On Wednesday night, Jim Cramer devoted part of his “Mad Money” show to Individual Retirement Accounts (IRAs), emphasizing the importance of taking advantage of their ability to compound earnings tax-free. This means they are a great vehicle for holding high yielding stocks, bonds and other instruments. Good candidates for IRA portfolios would therefore be high-dividend stocks, REITs and high yield bonds, to name some obvious ones. In fact, putting assets into your IRA that are NOT high yielding actually wastes one of the IRA’s most valuable features, its ability to shelter and compound income over the long term.
Where Cramer’s advice last night differed from the conventional wisdom was in his suggestion that investors put master limited partnerships (MLPs) into their IRAs. Most experts recommend against putting MLPs directly into IRAs because of the possibility that MLP income may be characterized as “unrelated business taxable income” [UBTI] and trigger tax liability for the IRA. (For details, see an article earlier this year by “The MLP Investor:” Although the likelihood of this happening is considered minor for most investors, it is a hassle most of us don’t need, and given how widely reported and discussed this potential problem is for IRAs, I was surprised it slipped by Cramer and whoever helps him do the research for his show.
Fortunately, there are plenty of ways around the problem for IRA investors that wish to get high, steady MLP distributions into their IRAs.
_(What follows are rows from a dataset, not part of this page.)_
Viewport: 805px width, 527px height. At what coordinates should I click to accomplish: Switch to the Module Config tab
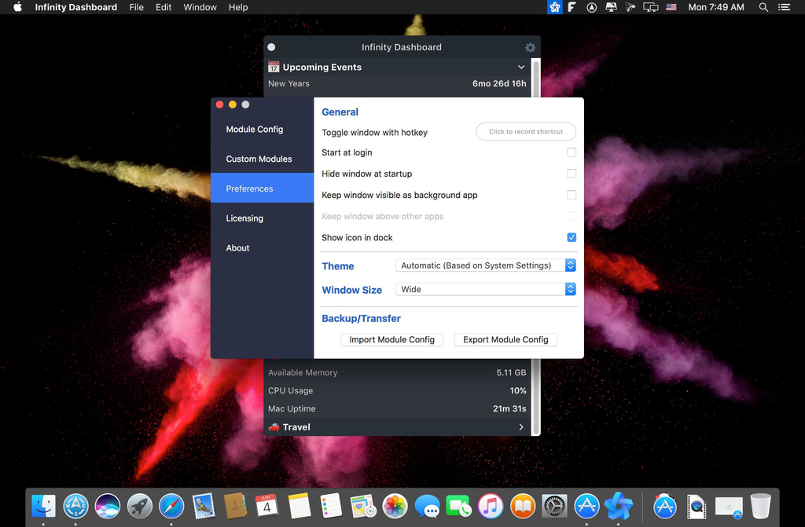pos(254,130)
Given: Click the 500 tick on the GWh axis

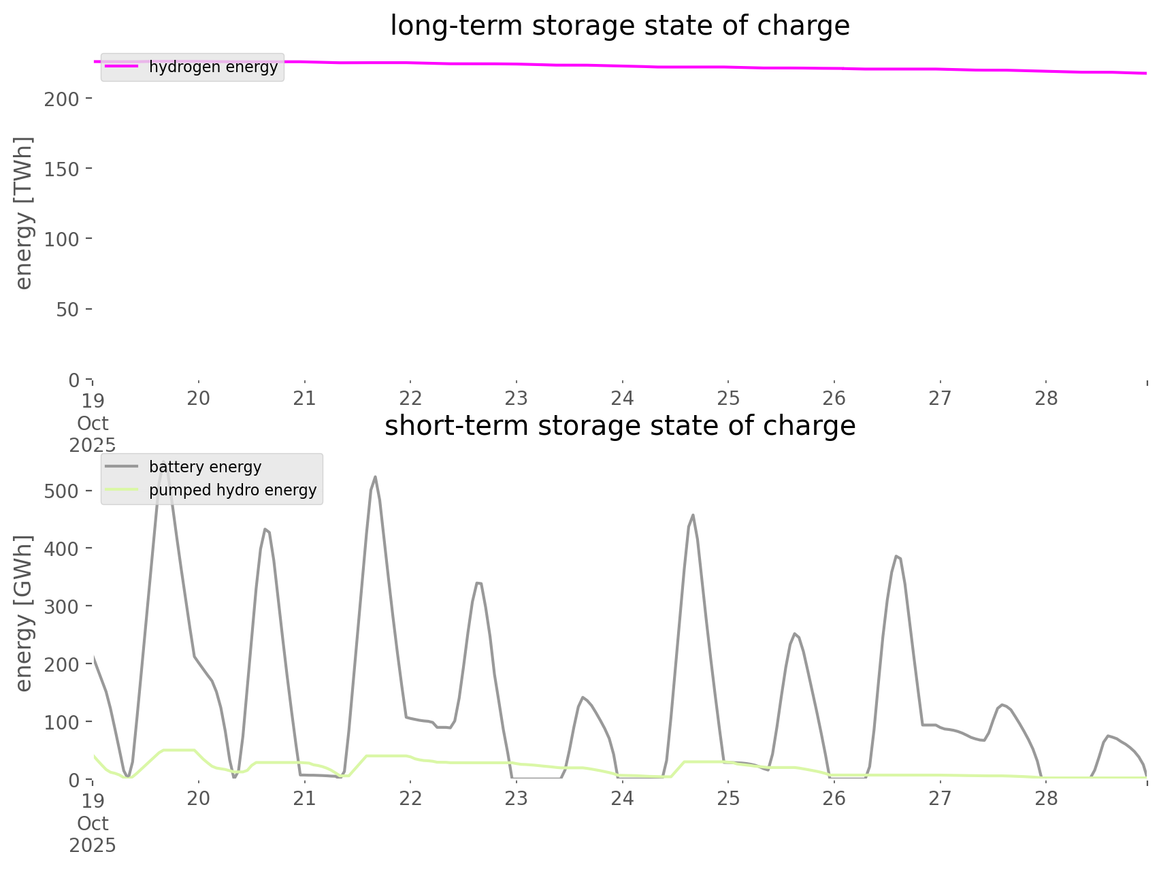Looking at the screenshot, I should coord(61,491).
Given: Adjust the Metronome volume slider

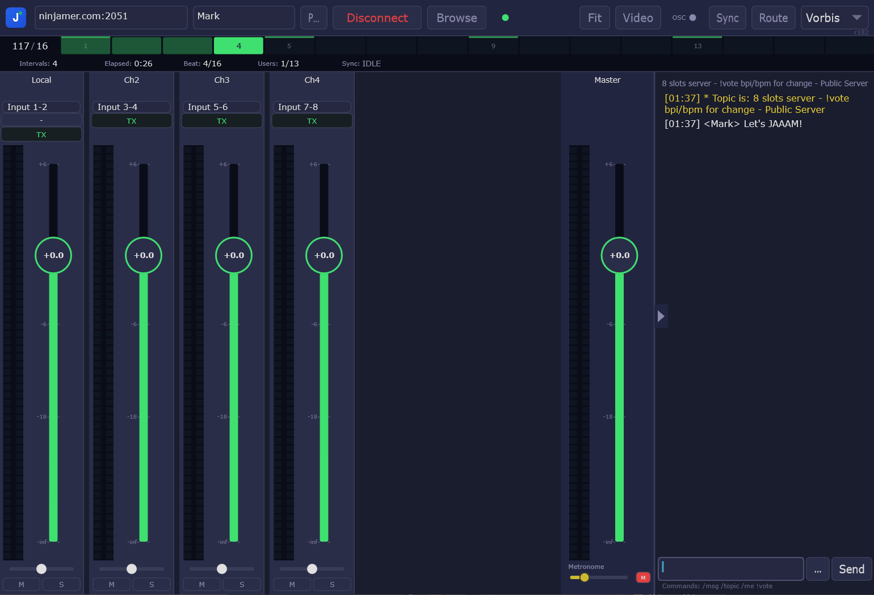Looking at the screenshot, I should coord(584,577).
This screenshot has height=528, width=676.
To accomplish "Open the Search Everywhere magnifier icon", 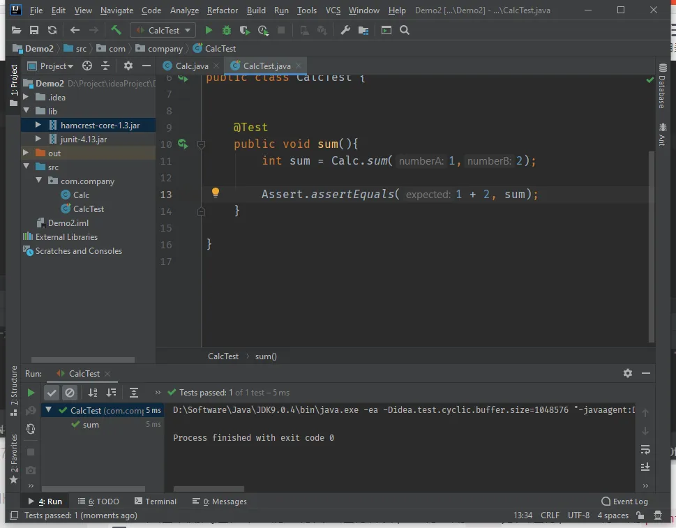I will coord(405,30).

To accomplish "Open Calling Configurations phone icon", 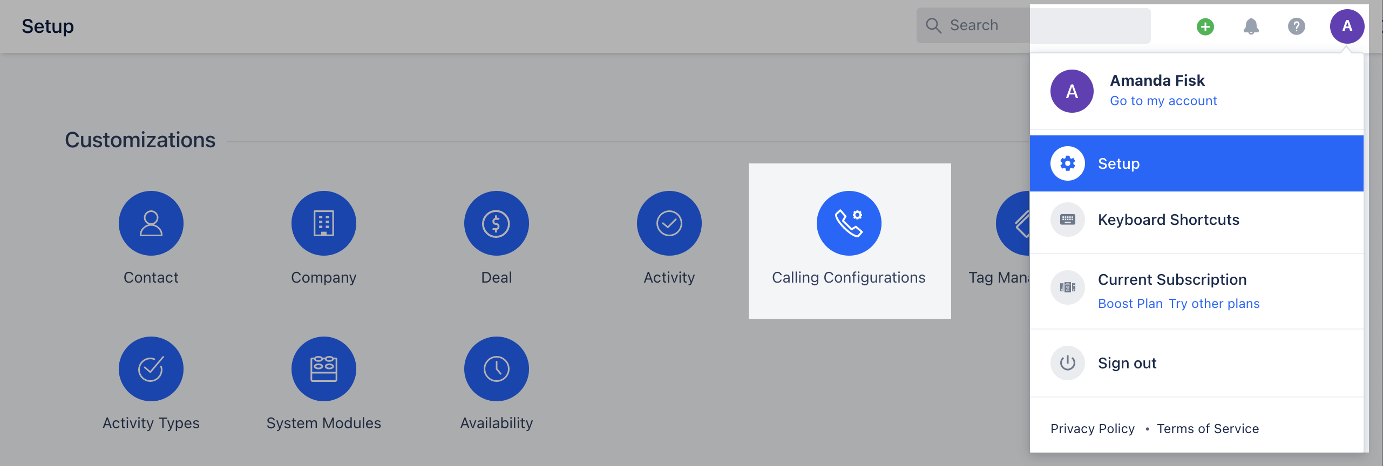I will tap(849, 223).
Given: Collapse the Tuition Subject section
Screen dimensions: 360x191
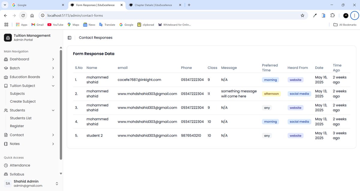Looking at the screenshot, I should tap(53, 85).
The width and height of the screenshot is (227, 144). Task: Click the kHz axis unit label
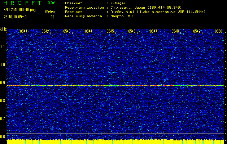pos(3,29)
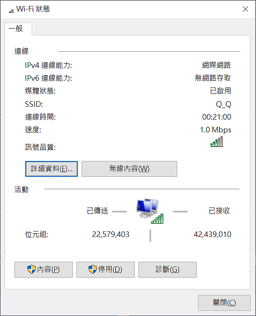Open 內容(P) properties button
The height and width of the screenshot is (316, 257).
(x=44, y=269)
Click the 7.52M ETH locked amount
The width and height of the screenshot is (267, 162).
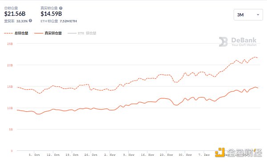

You can buy any one of at least 16 closed end funds that specialize in MLPs, as well as several ETFs and at least two relatively new open-ended funds. There are also two MLPs that have set up sister companies that own shares in the MLP and then sell their own non-MLP shares to the public, passing through the MLP dividends in the form of stock dividends from the sister (i.e. non-MLP) companies. An IRA can own these and get the benefit of the MLP earnings stream without the tax hassles.
Let’s review these choices in order:
· MLP-focused closed end funds can be easily screened for on the CEF Connect site. Investors should note that because MLPs have become popular over the past year, a number of the funds sell at large premiums, but there is no reason to pay such a premium when other smaller premium or discounted choices are available. I currently hold Clearbridge Energy MLP (CEM), which sells at a modest 2.3% premium and yields 6.7% and Tortoise MLP Fund (NTG), selling at a slightly higher 5.35% premium (it was at a discount when I bought it) and yields 6.72%. Both funds, like many closed end funds, are slightly leveraged (about 22-23%), which boosts the return a bit but adds additional risk of rising interest rates squeezing the income margin. That is probably not a problem in the near to medium term, given what the Fed has said about short-term rates likely remaining low for the next year or so. More conservative investors may wish to consider MLP & Strategic Equity Fund (MTP), which sells at a 4.7% discount, yields 5.7%, and is not leveraged at all.
· Open-ended MLP mutual funds that I know of include: several SteelPath funds, including the SteelPath MLP Income Fund; and Cushing MLP Premier Income Fund. The SteelPath Funds are no-load, whereas the Cushing fund carries a 5.75% front-end load.
· Exchange traded funds and notes include UBS E-Tracs Wells Fargo MLP ETN (MLPW), UBS E-Tracs Alerian Natural G MLP Index Fund (MLPG), UBS E-Tracs Alerian MLP Infrastructure ETN (MLPI), Credit Suisse Cushing 30 MLP ETN (MLPN) and Alerian MLP ETF (AMLP). All but AMLP are set up as exchange–traded notes (ETNs) so besides taking the risk of the underlying MLP assets, you are also taking the credit risk of the issuer (Credit Suisse, Wells Fargo, etc.) which is not trivial given the fragility that our financial system has shown in recent years. The yields on the four ETNs are all in the 5.2-5.4% range; while the yield on AMLP, the ETF, is higher at 6.35%.
· Besides the various funds, two MLPs – Kinder Morgan and Enbridge Energy – have thoughtfully provided vehicles that allow IRAs and other investors that do not wish to deal with the tax hassles of owning MLPs directly to achieve virtually the same result. Kinder Morgan Management (KMR) and Enbridge Energy Management (EEQ) each own shares of their operating MLPs, Kinder Morgan Energy LP (KMP) and Enbridge Energy LP (EEP), respectively. KMR and EEQ each collect the distributions of their operating MLPs and issue equivalent stock dividends to their shareholders, eliminating any worries about UBTI for IRA holders.
As a predominantly IRA-focused investor, I am a big fan of MLPs, as well as other high-yielding asset classes. But it is important to hold them in a form that is tax-compatible with the IRA structure. I applaud Jim Cramer for the general theme of his advice to IRA investors, but hope investors will do a little more research before charging off into MLPs and regretting it later at tax time.